Thoughts on Reporting: What is the Hardest Part About Audio?

Audio is probably one of the more under-rated aspects when it comes to news reporting. It really shouldn’t be. Sound can take us to another place. Sounds are just like photographs within reporting, but instead of seeing the beach and the waves, you hear birds chirping, water crashing against the sand, and laughter. When you open your eyes, you’re not at the beach but your mind took you there with sound.

Thinking of sound, I and many others probably first think of music. Music is a great example when discussing the importance of audio. Now, just like the beach example above, everybody can think of a time where music took them elsewhere. Currently while writing this, I’m listening to the Kingdom Hearts: Birth by Sleep video game soundtrack. I’m being transported back to the first time I ever played the game. When I close my eyes, I can see the environments, the characters, but most importantly, I can hear it all.

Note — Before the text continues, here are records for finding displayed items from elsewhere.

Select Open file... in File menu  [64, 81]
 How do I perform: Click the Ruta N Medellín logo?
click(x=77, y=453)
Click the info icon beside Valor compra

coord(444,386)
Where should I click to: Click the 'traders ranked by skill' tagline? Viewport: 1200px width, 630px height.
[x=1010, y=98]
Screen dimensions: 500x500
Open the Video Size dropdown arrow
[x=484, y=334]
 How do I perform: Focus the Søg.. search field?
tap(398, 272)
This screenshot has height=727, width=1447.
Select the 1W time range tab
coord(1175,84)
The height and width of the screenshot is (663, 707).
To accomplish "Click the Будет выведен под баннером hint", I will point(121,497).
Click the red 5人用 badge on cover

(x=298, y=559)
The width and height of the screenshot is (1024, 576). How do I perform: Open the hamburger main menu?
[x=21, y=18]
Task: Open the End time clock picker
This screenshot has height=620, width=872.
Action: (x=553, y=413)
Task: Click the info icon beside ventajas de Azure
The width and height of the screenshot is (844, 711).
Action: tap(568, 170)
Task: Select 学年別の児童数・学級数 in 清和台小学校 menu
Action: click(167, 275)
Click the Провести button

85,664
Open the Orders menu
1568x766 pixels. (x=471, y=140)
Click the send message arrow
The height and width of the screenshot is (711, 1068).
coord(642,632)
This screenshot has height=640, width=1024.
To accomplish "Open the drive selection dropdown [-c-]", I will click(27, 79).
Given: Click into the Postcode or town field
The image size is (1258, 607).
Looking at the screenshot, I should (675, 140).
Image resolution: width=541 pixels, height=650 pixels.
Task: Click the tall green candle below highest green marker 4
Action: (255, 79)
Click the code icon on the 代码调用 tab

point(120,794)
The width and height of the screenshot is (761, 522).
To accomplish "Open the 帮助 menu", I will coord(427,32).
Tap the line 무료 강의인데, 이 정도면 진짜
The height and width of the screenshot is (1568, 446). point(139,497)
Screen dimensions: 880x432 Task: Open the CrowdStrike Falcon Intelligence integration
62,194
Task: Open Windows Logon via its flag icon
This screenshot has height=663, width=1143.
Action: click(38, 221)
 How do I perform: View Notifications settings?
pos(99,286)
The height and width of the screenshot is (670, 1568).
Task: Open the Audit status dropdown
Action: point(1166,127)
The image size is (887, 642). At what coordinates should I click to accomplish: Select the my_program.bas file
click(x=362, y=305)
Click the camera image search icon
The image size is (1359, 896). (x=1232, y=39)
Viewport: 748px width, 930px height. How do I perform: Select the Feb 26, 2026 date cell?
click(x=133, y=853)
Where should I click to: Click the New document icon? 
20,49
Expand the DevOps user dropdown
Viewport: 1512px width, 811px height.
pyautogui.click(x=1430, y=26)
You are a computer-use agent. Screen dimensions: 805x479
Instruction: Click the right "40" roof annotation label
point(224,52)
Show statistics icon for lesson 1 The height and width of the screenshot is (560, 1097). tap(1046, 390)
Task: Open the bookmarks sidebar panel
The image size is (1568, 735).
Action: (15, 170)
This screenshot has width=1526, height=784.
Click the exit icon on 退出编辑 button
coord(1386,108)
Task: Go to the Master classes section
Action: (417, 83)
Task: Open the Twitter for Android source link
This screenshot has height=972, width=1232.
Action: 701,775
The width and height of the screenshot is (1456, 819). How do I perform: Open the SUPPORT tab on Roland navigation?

This is why audio in reporting is important. It can make or break the story depending on the sounds. Along with a well written story and well taken photos, great audio can completely immerse an audience within the environment of a story. The story tells the audience what’s going on, the photo shows the audience where the story takes place, and the sound allows the story to come to life. In terms of reporting, it is very hard for these three aspects to survive on their own. They must gel together.

The hardest thing about audio is getting good audio. Utilizing sound recording equipment is a fun experience but it can be very tricky. When interviewing someone for an audio piece, you must be in a noise-controlled environment. If not, too many distractions and other noises will interfere with your interview. You have to make sure you can hear this person speak through the microphone. Of course, to do this on the spot, you’ll need headphones. Here’s a free tip: don’t forget your headphones to an audio interview. The interview basically becomes impossible without them due to the fact that you’ll be unsure of what kinds of sounds your recorder is picking up. Headphones allow you to double check what you’re receiving right on the spot.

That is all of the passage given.